Explainability, interpretability, 和一个半成功的尝试

2022-09-14

原文 Explainability, interpretability, and a half-successful trial

A refresher on definitions of these two terms:

Interpretability: Understanding why and how the model is generating predictions by interpreting the model’s weights and features. An example would be feature importance.
Explainability: Explaining the model’s behavior in human term even if the model has been a black box all the time and very limited portion of it can be “interpreted”.

Long story short, the task is to measure the explainability of a model. Traditionally, when it comes to explainability with tabular data, we can easily end up with something like SHapley Additive exPlanations.

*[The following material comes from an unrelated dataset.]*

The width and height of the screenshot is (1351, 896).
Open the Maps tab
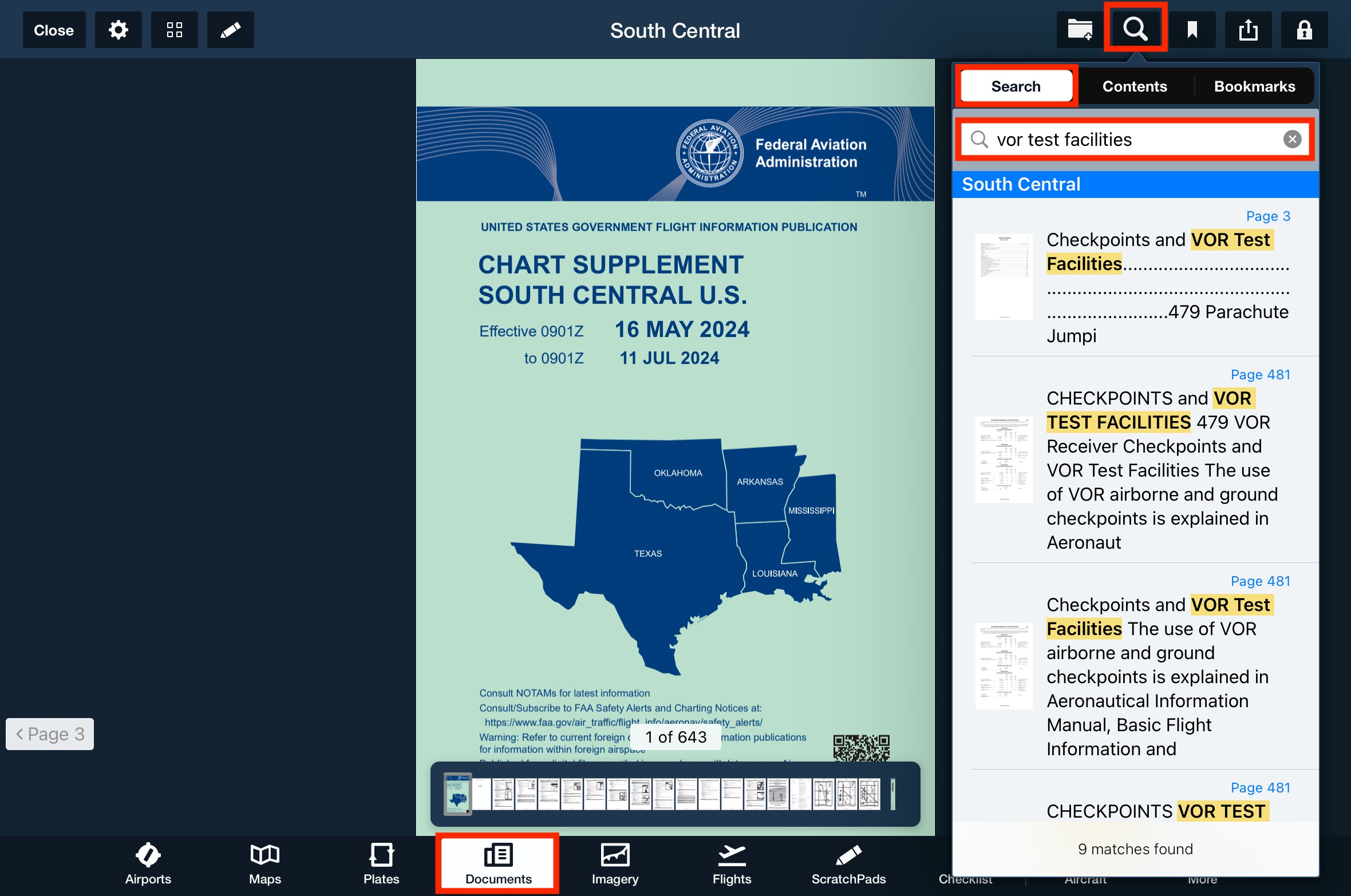[x=264, y=864]
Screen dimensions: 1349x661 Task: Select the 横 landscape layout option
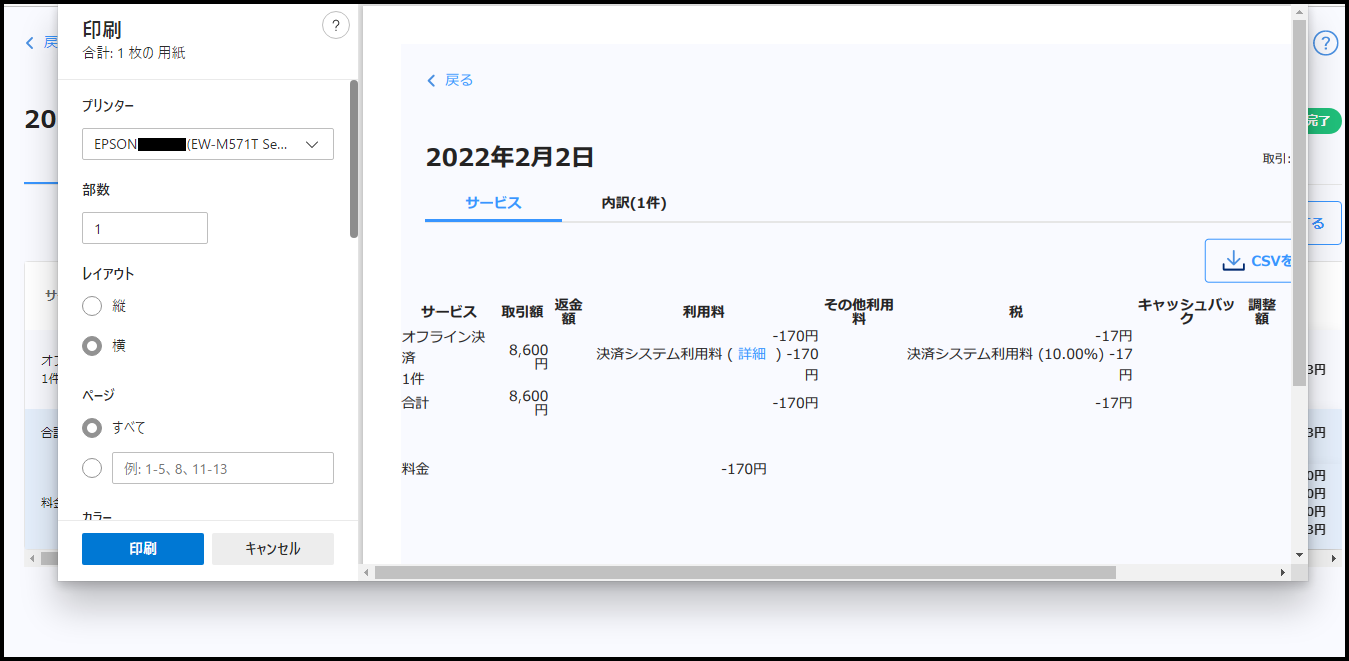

How about an alternative model type? Specifically, a text-based classification model. shap actually has a pretty good adaptability in terms of text data. One of my favorite visualization output is the force plot from this example.

Another question is: How do we compare the explainability between two models with the same goal? In other words, how do you know model A makes more sense than model B?

If given the pre-condition that both models are trained and tested on the same data, we can probably calculate the proportion of top n-percentiles of tokens’ sum of absolute SHapley values over the sum of absolute SHapley values of all tokens.

The reasoning behind this is: for all tokens’ SHapley values, either positive or negative, is a relative contribution toward the final prediction. So the higher the value, the more decisive it is.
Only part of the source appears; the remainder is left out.